What has been the profession’s biggest success and why?SJ: One of my fears when I went to university was what the long-term future of optometry was. At that time, I thought maybe the profession was too expensive and wondered if the foundations of optometry were strong enough to withhold the change. During this change there were lots of potential things that could have fragmented the profession – it was much weaker then as a result of a fragmentation between professional bodies. And while I think there are still weaknesses underlying in the profession, I also think it is a lot stronger and cohesive than it ever was in those days. I think professional confidence is the biggest thing that’s really been achieved since I qualified.
Where do you think optometry will be in five years’ time and why?SJ: I would hope and expect there to be a continued integration with the NHS. I think that has been our biggest achievement over the last few years and I think that there is every likelihood that we can continue to do this. Where we are now as a profession provides us with lots of opportunities to get involved in a range of additional services, and I think the profession is getting better at both embracing that and planning for those extended roles.
IJ: The public will become more aware of the role of the optometrist, and what they can treat in the community – more and more people are coming into practice having been advised to by their GP, and this will increase and raise awareness further. I also think people are becoming more aware of optometry as a career option as awareness of the profession, what it is, what it involves and the importance of having your sight tested grows.
What is your one wish for the profession by 2030?SJ: I hope that, given the fact that there is a shortage of GPs and ophthalmologists currently, there will be an opportunity for the profession to grasp shared care services fully and cement its place as the go-to place for eye care in the community. This has come on a lot in the last few years, and everything is pointing to moving down this road further with no alternative available currently.
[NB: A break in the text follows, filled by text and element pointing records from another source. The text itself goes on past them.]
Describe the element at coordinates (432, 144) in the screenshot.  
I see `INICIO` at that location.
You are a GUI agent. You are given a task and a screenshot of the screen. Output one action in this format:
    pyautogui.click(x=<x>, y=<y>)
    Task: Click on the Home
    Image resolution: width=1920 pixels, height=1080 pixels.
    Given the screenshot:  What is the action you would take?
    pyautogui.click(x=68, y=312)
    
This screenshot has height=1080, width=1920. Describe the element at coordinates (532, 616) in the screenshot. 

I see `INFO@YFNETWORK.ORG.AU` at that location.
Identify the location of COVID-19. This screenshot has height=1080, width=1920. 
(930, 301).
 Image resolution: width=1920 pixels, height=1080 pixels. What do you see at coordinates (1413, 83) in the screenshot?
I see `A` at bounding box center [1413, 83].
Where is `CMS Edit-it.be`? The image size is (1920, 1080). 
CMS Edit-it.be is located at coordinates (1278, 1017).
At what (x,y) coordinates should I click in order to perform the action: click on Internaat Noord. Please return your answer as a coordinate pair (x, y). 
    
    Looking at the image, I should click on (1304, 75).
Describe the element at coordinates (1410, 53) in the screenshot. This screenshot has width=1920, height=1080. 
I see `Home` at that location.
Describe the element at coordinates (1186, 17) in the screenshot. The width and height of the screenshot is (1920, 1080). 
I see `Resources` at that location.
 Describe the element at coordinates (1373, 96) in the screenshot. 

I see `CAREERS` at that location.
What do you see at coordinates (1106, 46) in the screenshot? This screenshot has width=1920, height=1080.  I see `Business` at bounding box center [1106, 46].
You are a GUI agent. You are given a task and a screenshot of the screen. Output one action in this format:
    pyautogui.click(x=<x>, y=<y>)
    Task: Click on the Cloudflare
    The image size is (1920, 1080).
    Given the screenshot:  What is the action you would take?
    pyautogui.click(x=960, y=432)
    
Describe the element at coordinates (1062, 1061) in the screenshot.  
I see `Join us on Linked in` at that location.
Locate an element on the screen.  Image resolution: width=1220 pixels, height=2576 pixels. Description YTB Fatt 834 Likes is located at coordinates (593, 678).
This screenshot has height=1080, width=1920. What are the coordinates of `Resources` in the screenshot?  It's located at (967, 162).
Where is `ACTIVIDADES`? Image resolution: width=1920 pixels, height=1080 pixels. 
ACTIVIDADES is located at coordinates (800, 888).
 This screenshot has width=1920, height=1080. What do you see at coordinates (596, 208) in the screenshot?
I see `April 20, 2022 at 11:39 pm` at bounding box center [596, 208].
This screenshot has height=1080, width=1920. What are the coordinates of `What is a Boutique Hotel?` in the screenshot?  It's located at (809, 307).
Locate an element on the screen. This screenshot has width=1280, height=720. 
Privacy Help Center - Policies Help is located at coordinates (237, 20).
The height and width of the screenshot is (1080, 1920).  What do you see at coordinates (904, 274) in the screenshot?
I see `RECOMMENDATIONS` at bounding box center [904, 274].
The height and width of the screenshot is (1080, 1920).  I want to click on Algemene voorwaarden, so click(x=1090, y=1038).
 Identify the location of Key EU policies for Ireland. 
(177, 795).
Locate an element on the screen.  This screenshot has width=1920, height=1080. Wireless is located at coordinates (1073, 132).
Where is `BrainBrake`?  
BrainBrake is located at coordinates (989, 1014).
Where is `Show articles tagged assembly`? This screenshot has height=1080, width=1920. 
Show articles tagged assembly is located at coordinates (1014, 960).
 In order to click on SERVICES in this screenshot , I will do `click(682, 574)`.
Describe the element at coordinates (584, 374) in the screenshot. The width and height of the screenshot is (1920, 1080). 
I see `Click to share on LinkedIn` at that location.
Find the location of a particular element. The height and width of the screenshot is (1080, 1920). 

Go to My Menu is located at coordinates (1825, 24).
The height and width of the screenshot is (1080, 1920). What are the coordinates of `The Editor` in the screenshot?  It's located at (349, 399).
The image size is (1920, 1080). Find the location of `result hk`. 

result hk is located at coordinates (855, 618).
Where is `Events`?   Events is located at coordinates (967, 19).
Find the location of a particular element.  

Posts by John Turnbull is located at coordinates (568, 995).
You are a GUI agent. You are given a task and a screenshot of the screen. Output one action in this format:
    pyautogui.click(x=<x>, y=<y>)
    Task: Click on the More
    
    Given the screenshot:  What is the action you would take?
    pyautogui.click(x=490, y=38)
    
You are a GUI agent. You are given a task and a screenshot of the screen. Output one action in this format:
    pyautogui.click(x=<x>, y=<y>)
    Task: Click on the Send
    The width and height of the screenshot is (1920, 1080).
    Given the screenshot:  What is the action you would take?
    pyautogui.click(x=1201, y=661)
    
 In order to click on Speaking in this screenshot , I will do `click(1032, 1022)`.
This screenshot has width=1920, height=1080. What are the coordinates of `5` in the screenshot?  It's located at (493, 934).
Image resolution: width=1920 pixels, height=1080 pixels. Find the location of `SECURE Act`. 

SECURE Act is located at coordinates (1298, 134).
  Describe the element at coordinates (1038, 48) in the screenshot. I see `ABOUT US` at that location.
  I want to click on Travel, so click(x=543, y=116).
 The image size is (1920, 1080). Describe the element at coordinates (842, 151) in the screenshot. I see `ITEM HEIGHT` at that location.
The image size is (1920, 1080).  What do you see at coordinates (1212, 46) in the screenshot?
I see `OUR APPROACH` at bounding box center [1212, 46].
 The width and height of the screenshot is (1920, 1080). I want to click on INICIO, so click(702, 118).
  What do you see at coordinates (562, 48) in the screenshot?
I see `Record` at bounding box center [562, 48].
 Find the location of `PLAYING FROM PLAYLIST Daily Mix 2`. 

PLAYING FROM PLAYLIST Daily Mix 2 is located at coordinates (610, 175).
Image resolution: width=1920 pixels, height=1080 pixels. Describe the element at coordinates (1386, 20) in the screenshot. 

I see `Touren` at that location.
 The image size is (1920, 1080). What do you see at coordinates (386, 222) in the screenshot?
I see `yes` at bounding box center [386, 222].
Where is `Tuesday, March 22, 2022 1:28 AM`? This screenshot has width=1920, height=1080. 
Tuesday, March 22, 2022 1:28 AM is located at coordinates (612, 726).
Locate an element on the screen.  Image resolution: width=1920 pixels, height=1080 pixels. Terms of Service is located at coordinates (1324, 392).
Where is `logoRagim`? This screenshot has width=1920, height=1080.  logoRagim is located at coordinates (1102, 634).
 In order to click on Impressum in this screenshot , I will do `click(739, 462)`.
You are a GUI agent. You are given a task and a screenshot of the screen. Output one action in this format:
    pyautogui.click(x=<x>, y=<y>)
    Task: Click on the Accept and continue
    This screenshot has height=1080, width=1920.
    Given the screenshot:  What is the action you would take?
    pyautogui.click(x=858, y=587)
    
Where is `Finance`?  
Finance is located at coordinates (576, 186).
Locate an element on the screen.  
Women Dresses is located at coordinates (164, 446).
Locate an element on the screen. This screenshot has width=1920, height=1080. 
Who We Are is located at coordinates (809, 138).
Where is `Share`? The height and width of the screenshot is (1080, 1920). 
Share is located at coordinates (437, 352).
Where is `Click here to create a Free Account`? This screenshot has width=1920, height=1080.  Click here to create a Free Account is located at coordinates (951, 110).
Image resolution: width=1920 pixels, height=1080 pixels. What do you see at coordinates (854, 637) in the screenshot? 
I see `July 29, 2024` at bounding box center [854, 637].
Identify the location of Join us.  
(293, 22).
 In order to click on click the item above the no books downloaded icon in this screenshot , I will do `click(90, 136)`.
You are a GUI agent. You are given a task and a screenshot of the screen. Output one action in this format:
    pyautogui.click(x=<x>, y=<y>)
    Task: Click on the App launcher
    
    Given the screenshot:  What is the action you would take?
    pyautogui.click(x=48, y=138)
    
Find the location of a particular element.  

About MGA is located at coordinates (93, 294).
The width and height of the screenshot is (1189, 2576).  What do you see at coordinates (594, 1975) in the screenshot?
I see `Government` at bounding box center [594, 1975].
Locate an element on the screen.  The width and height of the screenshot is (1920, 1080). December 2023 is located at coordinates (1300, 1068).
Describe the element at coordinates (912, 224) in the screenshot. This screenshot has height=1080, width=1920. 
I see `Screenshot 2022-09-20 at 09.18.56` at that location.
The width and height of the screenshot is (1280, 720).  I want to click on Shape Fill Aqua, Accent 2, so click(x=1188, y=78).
IJ: I agree. And I think the public will only become more and more aware of the services that optometry can offer as the profession expands its scope and takes on a bigger clinical role in the community.
Reflecting on your career to date, what has been your highlight?SJ: I am very proud of the way that, during the pandemic, the profession adapted and developed things quickly. We responded to change and acted in the community to support the public. A lot of people in the profession changed gear and stepped up when COVID-19 happened and that is one of the reasons that the profession is in the strong position that it is now.
What are you most excited about for your future career?
IJ: I would like to continue to develop and increase my skills through additional qualifications. I would like to form strong relationships with my patients and become a more confident professional.